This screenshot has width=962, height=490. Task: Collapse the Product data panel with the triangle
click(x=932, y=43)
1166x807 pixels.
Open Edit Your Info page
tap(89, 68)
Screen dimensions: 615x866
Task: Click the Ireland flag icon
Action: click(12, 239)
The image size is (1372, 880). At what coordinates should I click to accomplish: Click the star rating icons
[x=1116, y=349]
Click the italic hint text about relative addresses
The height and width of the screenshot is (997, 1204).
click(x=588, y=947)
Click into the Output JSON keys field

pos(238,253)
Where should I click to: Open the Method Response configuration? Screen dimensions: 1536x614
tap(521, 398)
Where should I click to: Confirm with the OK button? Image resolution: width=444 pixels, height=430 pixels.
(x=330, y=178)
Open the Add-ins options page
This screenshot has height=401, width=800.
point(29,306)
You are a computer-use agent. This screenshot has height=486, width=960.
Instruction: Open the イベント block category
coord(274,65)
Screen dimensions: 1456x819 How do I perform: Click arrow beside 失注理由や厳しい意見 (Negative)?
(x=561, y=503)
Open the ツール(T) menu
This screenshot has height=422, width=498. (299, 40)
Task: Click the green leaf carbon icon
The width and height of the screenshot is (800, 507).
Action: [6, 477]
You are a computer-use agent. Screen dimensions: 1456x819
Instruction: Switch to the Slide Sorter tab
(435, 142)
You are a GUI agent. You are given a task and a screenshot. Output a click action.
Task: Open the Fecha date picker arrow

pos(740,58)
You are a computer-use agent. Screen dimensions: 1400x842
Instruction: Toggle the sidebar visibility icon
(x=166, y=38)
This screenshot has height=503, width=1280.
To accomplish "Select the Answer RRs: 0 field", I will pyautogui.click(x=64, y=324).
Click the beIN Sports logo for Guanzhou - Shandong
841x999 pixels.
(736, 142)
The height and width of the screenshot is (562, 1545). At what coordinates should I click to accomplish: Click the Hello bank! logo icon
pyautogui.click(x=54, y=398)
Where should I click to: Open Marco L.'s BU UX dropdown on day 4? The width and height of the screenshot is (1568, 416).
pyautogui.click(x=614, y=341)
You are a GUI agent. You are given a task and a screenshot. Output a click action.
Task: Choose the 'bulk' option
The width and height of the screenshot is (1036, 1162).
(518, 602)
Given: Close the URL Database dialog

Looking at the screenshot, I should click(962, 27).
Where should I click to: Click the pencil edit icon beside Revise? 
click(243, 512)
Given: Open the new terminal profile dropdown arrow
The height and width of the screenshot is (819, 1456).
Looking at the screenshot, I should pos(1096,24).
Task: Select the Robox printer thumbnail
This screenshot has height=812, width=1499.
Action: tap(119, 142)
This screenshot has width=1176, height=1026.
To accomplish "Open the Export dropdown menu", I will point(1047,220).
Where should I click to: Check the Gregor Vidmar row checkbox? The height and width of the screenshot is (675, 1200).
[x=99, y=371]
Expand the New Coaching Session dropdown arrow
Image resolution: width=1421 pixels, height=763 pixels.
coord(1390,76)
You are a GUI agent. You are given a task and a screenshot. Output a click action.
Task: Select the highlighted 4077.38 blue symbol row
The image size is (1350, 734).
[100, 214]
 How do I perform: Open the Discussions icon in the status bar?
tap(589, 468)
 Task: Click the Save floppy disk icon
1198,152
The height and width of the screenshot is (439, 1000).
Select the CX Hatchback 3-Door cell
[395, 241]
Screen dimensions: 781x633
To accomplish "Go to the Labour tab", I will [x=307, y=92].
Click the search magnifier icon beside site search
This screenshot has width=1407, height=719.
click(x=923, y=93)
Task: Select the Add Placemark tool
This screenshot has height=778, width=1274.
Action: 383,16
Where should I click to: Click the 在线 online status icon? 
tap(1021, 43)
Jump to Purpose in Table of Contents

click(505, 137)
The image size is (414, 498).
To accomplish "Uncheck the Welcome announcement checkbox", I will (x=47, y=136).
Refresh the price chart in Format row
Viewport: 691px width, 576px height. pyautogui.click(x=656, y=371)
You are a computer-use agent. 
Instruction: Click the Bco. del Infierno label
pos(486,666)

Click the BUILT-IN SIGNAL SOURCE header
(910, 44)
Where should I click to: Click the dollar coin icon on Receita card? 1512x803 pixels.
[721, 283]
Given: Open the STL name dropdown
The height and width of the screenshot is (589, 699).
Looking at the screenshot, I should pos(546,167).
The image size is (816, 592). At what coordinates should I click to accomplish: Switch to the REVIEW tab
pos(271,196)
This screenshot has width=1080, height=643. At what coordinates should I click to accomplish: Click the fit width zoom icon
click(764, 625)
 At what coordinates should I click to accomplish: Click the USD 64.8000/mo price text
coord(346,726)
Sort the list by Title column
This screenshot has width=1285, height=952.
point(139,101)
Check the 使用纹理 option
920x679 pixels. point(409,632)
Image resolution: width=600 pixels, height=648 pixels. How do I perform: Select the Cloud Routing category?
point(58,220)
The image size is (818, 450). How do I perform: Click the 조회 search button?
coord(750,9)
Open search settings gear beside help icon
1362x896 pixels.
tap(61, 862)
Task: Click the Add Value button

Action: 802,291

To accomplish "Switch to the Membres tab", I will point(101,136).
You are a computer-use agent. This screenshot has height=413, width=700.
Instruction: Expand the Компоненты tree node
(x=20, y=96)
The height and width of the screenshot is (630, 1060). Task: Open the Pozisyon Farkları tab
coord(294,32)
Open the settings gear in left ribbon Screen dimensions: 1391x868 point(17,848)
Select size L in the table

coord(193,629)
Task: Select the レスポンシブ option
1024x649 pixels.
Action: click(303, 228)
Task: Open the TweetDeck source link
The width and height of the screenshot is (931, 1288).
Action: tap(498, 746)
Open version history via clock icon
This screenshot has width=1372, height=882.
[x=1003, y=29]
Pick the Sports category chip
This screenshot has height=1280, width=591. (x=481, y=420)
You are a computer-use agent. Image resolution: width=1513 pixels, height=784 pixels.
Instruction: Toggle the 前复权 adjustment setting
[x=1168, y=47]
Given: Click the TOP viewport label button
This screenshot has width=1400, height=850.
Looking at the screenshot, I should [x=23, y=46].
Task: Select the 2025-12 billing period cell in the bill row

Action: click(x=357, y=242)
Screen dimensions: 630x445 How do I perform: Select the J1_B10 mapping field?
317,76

——————

Objective:
Reproduce the items from their very first line through the line containing "Action: click(12, 239)", both included, without changing a single character.

Solution to the problem:
This screenshot has width=962, height=490. Task: Collapse the Product data panel with the triangle
click(x=932, y=43)
1166x807 pixels.
Open Edit Your Info page
tap(89, 68)
Screen dimensions: 615x866
Task: Click the Ireland flag icon
Action: click(12, 239)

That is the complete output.